**Task requirements:** The answer must repeat every record exactly, with all pictures omitted.

Saved data entries:
● ● ● ● ● ● ●

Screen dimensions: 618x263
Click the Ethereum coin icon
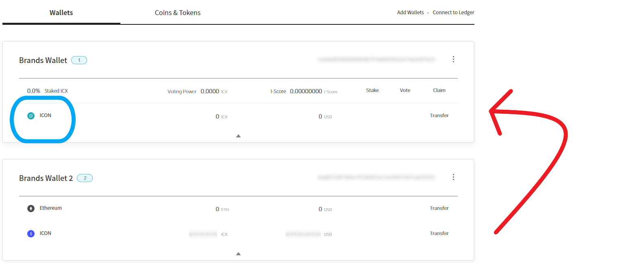(31, 209)
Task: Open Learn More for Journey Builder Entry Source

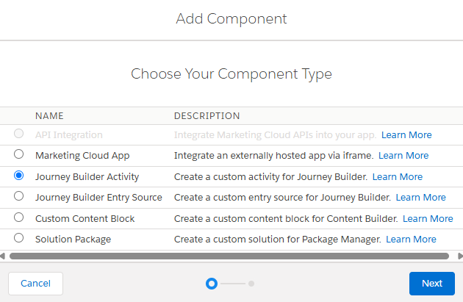Action: tap(421, 197)
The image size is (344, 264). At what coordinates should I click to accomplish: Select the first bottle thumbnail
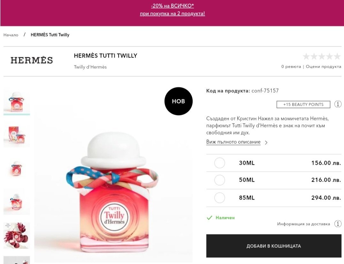17,101
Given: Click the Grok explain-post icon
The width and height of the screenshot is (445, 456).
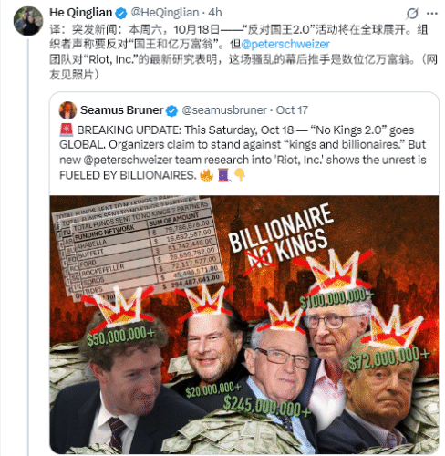Looking at the screenshot, I should [412, 14].
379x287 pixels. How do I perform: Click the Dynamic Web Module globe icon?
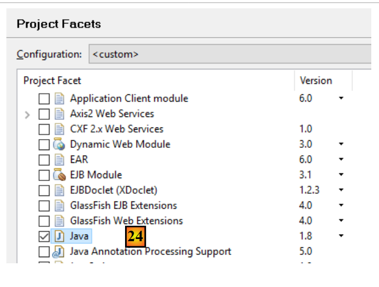pyautogui.click(x=59, y=145)
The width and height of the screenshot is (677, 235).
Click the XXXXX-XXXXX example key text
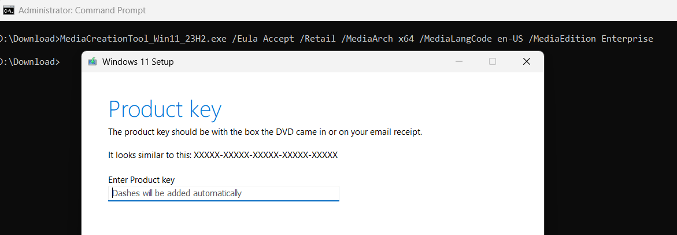pos(265,155)
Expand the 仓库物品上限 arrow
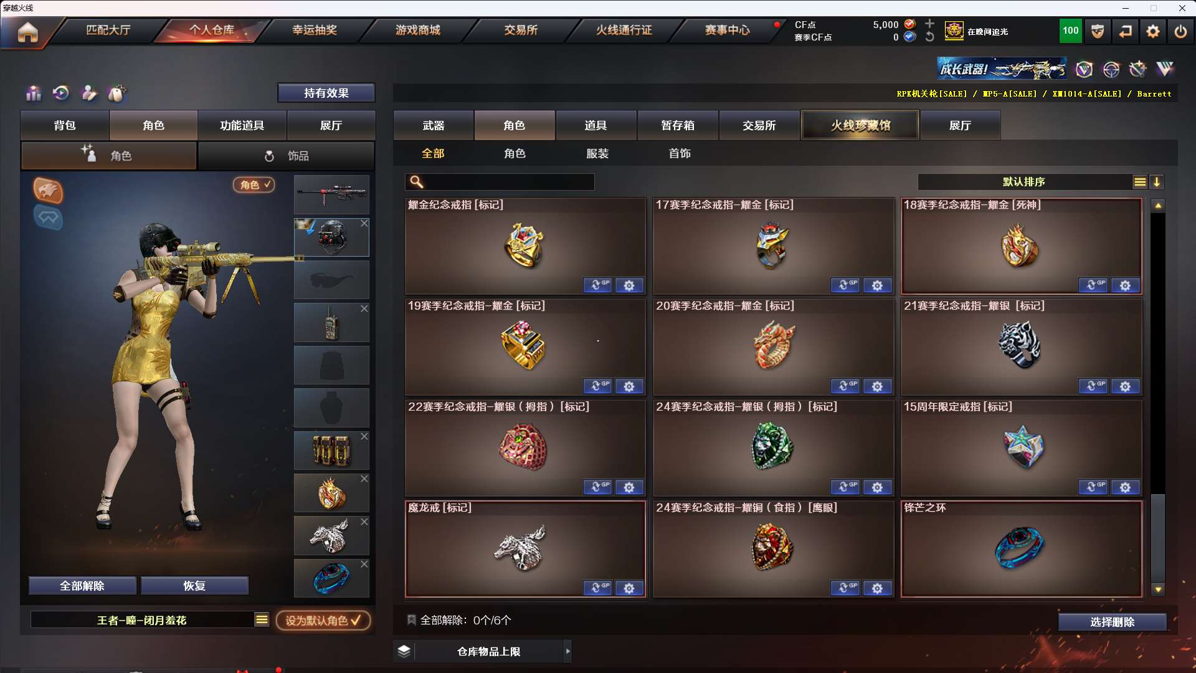Image resolution: width=1196 pixels, height=673 pixels. point(567,651)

● ● ● ● ● ● ●

**Solution:**
Screen dimensions: 618x263
Click the Ethereum coin icon
(31, 209)
Task: Open Learn More for Journey Builder Entry Source

Action: tap(421, 197)
The image size is (344, 264). At what coordinates should I click to accomplish: Select the first bottle thumbnail
17,101
Given: Click the Grok explain-post icon
The width and height of the screenshot is (445, 456).
Looking at the screenshot, I should [412, 14].
379x287 pixels. How do I perform: Click the Dynamic Web Module globe icon?
pyautogui.click(x=59, y=145)
The width and height of the screenshot is (677, 235).
Click the XXXXX-XXXXX example key text
pos(265,155)
Expand the 仓库物品上限 arrow
Image resolution: width=1196 pixels, height=673 pixels. point(567,651)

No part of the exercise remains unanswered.